Additional Participants

Graduate Student

Robert Snyder

Undergraduate Student

Michelle Martin

Other Participant

Roy Gardner

Dymtro Zhosan

Project Period

September 2010-August 2011

Level of Access

Open-Access Report

Grant Number


Submission Date



Dr. James M. Acheson and Dr. Ann Acheson will undertake research on the processes by which rules to regulate natural resources come into being and the reasons they are followed or ignored. Most renewable natural resources are in a state of decline, including fisheries, grasslands, and forests. One reason is that rules and laws to conserve natural resources often fail to work well. This team of researchers will seek to understand the underlying reasons by studying two fisheries in the Gulf of Maine: the lobster industry, where effective rules have been developed and catches are at record highs, and the groundfish industry (which includes such fish as cod and haddock) where catches are at historic low levels and management appears to be ineffective.
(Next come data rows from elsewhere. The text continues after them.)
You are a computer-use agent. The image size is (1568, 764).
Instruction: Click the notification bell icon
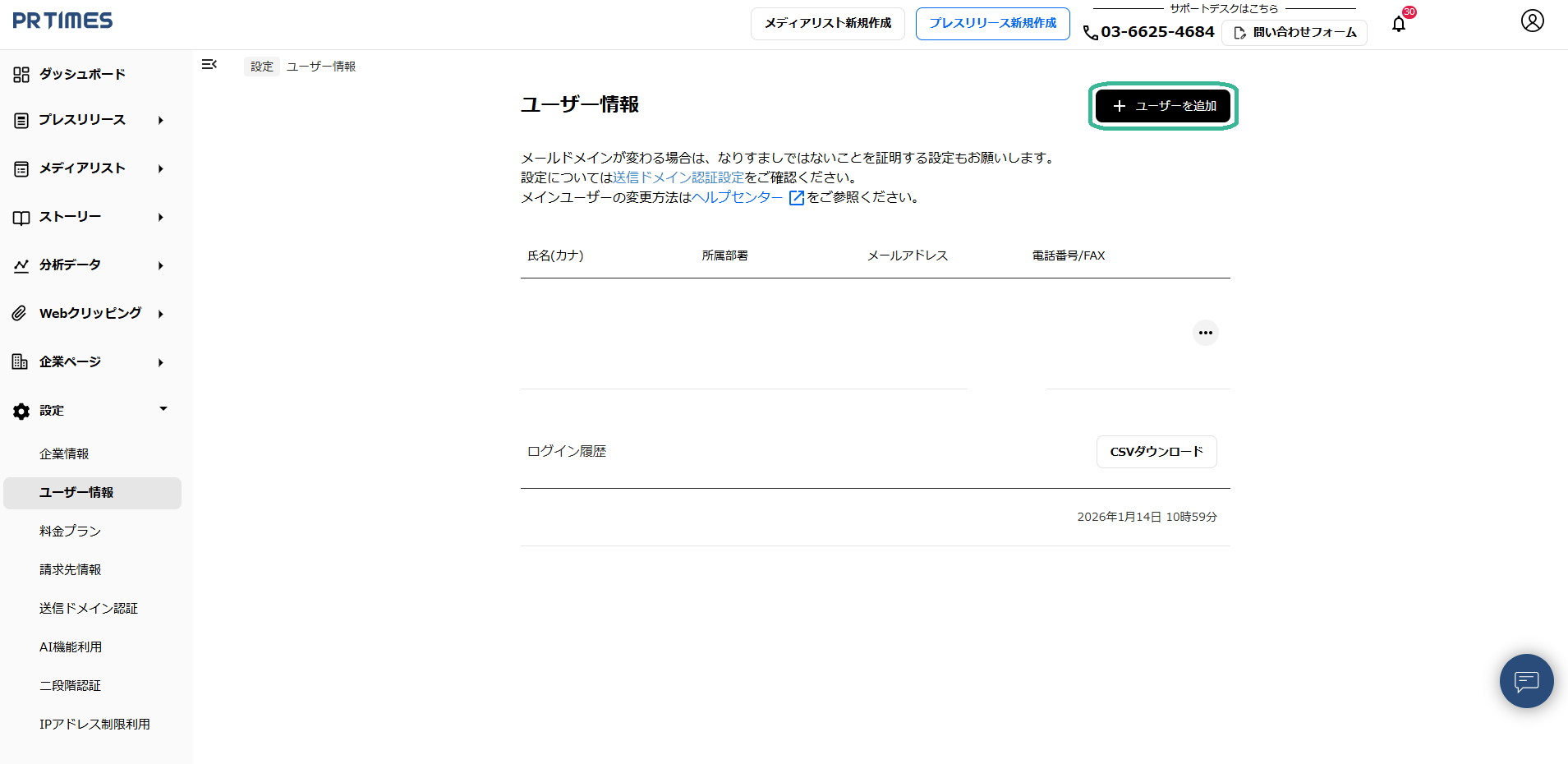[x=1397, y=25]
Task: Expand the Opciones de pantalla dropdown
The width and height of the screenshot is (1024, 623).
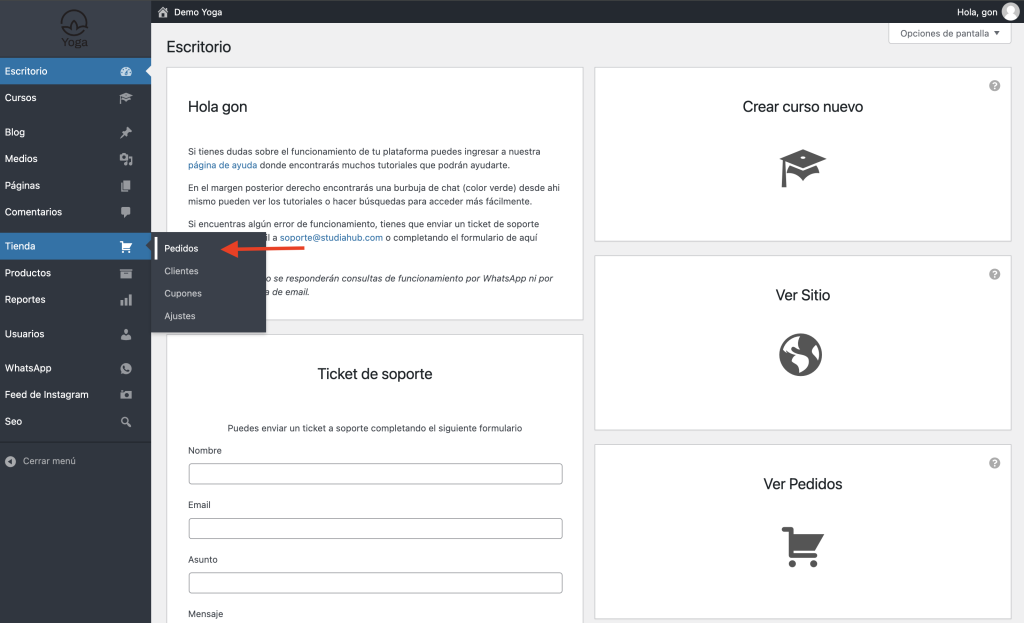Action: (x=949, y=33)

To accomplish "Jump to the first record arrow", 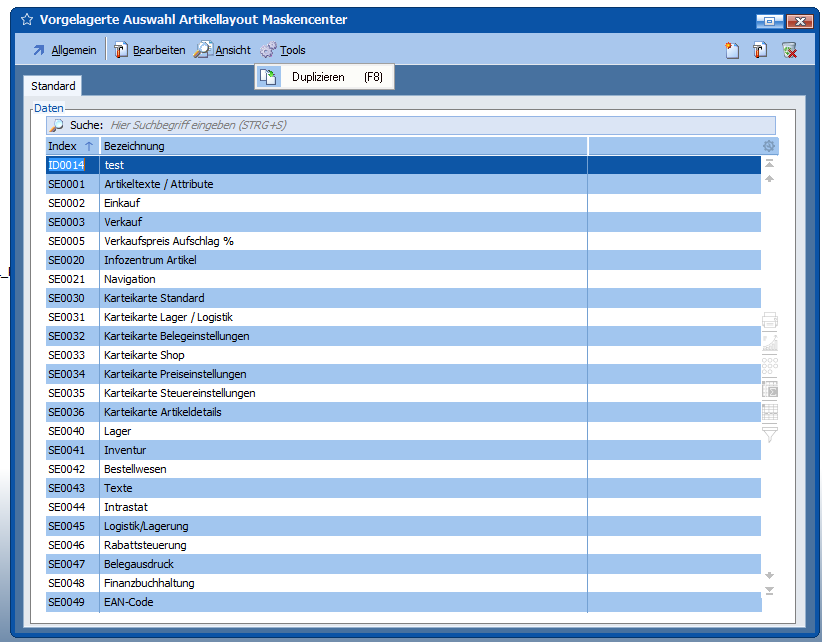I will click(769, 162).
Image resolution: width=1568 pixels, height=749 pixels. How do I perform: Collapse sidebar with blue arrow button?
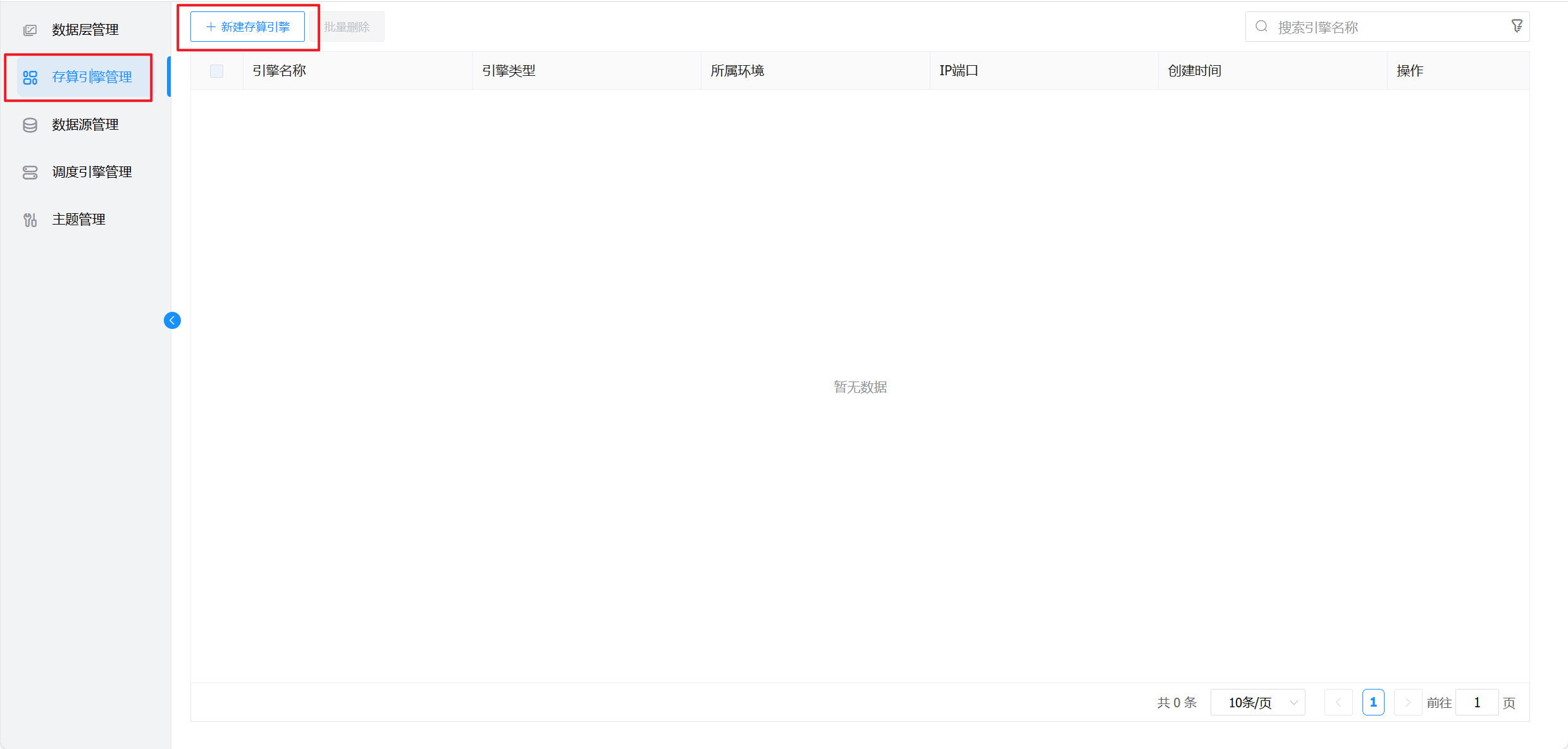point(172,321)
To study how these two management systems evolved, the project has four related components: (1) a study of the current culture and social organization of these two industries; (2) a historical study designed to understand how a conservation ethic arose in the lobster industry, while groundfishermen are just now beginning to try to conserve; (3) controlled laboratory experimental games done with Maine fishermen to explore when people will constrain their own exploitive efforts; (4) an evolutionary game theory model to integrate findings from the other parts of the project. The project will be carried out by an interdisciplinary team of anthropologists with extensive knowledge of Maine fisheries and fisheries policy, and economists with expertise in game theory.
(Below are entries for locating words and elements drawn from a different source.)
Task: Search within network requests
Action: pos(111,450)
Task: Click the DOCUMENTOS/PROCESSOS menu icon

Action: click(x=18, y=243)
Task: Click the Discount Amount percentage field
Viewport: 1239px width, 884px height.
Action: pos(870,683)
This project seeks to answer two important questions. First, how do norms and rules come into being? Second, what are the factors leading people to conserve or overexploit resources? This research has theoretical importance for social scientists seeking to understand the origins and persistence of social rules and institutions. The research findings also will have practical implications for resource managers, legislators, and policy makers.